Mean Squared Error: 0.75


## Part c)

In [3]:
import numpy as np

def calculate_network(x1, x2, expected_output, w1, w2, w3, w4, w5, w6):
    # ReLU activation function
    def relu(x):
        return max(0, x)
    
    H1 = relu(w1 * x1 + w3 * x2) # 
    H2 = relu(w4 * x1 + w2 * x2) # 

    O1 = w5 * H1 + w6 * H2
    squared_error = (O1 - expected_output)**2
    
    return(squared_error)

input_values = [
    (0, 0, 0), #doesn't matter what the weights are
    (0, 1, 1), 
    (1, 0, 1),
    (1, 1, 0)
]

total_squared_errors = 0

for inputs in input_values:
    total_squared_errors += calculate_network(*inputs, -1, -1, 1, 1, 1, 1)
    
mse = total_squared_errors/(len(input_values))
print(f"Mean Squared Error: {mse}")

Mean Squared Error: 0.0


In [4]:
import numpy as np
from itertools import product

def calculate_network(x1, x2, expected_output, w1, w2, w3, w4, w5, w6):
    # ReLU activation function
    def relu(x):
        return max(0, x)
    
    # Hidden layer calculations
    H1 = relu(w1 * x1 + w3 * x2)  # Neuron 1
    H2 = relu(w4 * x1 + w2 * x2)  # Neuron 2

    # Output layer calculation
    O1 = w5 * H1 + w6 * H2
    
    # Compute squared error
    squared_error = (O1 - expected_output) ** 2
    
    return squared_error

# XOR input-output pairs
input_values = [
    (0, 0, 0),
    (0, 1, 1),
    (1, 0, 1),
    (1, 1, 0)
]

# Define possible weight values (-1, 0, 1)
possible_weights = [-1, 0, 1]

# Initialize variables to store the best weights and the lowest MSE
best_weights = None
lowest_mse = float('inf')

# Iterate over all possible combinations of weights
for w1, w2, w3, w4, w5, w6 in product(possible_weights, repeat=6):
    total_squared_errors = 0
    
    # Calculate the total squared error for this set of weights
    for inputs in input_values:
        total_squared_errors += calculate_network(*inputs, w1, w2, w3, w4, w5, w6)
    
    # Calculate the mean squared error (MSE)
    mse = total_squared_errors / len(input_values)
    
    # Update the best weights if this combination has a lower MSE
    if mse < lowest_mse:
        lowest_mse = mse
        best_weights = (w1, w2, w3, w4, w5, w6)

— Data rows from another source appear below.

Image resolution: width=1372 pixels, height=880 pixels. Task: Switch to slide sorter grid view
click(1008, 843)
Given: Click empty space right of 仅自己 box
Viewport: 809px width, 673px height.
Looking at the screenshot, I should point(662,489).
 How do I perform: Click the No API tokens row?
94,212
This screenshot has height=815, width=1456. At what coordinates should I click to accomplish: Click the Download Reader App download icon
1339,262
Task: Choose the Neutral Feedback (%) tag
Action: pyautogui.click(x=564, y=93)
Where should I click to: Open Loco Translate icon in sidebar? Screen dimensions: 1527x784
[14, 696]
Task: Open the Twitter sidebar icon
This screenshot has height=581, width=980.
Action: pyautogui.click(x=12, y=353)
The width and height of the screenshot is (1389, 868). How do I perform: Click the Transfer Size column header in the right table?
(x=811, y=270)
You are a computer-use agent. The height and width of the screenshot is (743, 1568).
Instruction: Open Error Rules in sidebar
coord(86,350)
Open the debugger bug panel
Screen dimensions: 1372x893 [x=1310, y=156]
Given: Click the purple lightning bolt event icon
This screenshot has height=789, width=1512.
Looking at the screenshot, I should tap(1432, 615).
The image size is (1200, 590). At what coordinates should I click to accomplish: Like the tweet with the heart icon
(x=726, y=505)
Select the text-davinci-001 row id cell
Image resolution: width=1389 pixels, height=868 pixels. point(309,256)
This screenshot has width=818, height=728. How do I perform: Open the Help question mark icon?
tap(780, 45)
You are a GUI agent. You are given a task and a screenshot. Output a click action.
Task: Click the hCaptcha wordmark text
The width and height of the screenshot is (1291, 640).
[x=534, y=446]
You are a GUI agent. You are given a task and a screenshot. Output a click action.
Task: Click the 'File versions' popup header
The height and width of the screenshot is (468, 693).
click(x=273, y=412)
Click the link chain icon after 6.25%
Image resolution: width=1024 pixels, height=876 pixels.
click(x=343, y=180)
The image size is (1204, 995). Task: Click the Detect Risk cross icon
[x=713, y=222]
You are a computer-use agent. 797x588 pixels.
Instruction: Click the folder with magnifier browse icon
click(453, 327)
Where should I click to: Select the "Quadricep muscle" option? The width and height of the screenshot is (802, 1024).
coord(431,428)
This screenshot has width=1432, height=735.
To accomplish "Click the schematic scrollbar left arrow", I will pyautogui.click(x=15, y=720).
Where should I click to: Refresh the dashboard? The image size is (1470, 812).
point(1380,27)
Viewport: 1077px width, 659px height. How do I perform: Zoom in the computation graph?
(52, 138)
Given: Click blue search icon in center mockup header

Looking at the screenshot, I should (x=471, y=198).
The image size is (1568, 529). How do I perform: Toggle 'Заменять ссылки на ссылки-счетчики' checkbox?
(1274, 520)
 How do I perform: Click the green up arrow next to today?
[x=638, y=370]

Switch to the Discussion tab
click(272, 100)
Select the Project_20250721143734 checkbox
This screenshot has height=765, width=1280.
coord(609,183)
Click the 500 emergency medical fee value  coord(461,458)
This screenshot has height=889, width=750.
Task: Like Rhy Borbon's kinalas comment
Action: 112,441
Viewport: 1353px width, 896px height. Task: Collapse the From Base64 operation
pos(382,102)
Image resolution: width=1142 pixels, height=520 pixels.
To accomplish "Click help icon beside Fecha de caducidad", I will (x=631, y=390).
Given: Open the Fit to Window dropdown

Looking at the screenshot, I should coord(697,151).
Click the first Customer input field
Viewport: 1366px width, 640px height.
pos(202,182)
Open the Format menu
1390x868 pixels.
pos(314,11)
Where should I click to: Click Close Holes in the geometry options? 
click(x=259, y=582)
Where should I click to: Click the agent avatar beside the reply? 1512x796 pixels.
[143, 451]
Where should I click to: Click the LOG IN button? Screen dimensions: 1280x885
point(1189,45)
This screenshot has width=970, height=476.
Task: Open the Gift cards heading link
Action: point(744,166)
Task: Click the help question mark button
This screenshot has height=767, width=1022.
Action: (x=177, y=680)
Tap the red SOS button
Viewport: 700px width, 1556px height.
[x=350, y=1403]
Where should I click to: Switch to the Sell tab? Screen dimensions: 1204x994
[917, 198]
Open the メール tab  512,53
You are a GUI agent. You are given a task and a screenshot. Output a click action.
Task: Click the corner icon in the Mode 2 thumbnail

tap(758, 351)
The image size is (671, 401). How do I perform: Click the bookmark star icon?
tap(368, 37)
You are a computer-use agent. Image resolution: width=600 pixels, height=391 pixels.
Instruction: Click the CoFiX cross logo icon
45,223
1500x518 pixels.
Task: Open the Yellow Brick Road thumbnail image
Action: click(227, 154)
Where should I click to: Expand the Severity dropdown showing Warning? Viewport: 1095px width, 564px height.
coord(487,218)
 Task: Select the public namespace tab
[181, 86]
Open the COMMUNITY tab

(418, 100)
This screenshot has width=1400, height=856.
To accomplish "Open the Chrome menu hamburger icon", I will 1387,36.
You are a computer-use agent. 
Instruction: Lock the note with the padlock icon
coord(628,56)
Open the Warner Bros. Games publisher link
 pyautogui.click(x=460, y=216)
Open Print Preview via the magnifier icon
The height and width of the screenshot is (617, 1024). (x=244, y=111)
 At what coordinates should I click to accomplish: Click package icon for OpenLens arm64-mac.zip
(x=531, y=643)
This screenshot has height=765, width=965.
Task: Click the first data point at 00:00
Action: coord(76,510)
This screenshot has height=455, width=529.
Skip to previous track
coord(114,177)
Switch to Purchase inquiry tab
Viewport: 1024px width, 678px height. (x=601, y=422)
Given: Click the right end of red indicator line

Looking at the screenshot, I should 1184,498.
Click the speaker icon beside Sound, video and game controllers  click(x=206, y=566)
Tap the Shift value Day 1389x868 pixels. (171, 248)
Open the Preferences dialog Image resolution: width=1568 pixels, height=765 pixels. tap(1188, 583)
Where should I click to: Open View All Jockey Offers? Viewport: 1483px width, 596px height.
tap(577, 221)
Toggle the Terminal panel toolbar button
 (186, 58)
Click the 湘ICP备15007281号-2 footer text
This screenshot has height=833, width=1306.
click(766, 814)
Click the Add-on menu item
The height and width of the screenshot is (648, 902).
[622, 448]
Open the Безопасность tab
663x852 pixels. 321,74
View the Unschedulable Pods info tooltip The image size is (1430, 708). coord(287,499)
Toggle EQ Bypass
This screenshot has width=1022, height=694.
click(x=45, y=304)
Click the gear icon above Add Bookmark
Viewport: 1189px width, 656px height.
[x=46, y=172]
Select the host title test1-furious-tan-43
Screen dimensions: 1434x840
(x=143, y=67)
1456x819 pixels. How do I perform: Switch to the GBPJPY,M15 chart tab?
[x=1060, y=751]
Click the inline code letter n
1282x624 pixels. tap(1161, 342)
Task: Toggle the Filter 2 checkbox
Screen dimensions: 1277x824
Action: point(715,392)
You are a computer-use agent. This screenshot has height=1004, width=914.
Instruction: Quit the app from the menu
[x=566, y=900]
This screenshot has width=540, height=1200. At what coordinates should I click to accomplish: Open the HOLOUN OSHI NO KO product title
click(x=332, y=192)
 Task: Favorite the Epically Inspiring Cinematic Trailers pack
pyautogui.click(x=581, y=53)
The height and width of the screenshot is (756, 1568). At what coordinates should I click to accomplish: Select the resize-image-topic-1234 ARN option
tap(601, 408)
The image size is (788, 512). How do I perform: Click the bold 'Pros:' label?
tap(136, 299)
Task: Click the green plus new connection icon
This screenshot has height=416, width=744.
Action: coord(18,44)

# Output the best weights and the corresponding MSE
print(f"Best weights: {best_weights}")
print(f"Lowest MSE: {lowest_mse}")


Best weights: (-1, -1, 1, 1, 1, 1)
Lowest MSE: 0.0


# Exercise 3

## Part 1

A deep learning, neural network, based model would likely yield a better churn prediction model due to the abundance of data. In fact, this is a problem that I worked on during my time at [Webflow](webflow.com). Our customer volume was far less than the 100 million customers mentioned in this question. Due to the relatively "low" number of training data points I opted for a traditional Machine Learning model and spent about 3 months developing a feature engineering to create and test thousdands of features for training the model. Ultimately, the model proved to give us directional indicators for groups (aka clusters) of customers with a similar set of purchasing patterns and product usage, however, it wasn't as accurate as we would have liked. Additionally, due to the compute constraints we were unable to try a neural network approach.

## Part 2

Activation functions in the output layer would probably be a sigmoid function where we predict if a user churns or not (which would be similar to a standard output of a logistic regression model). The input layers would likely be..

## Part 3

Given this is a retail business, one way to reduce churn would be to offer discounts to the customers. However, this comes at the cost of impacting the financials and could decrease margins. Additionally, if "word" got out that these discounts were being offered to customers (via social media platforms) it would cause an uptick of existing customers headed towards the "churn" route in hopes of getting discounts. This is a traditional "slippery slope" problem and often has more risks than rewards.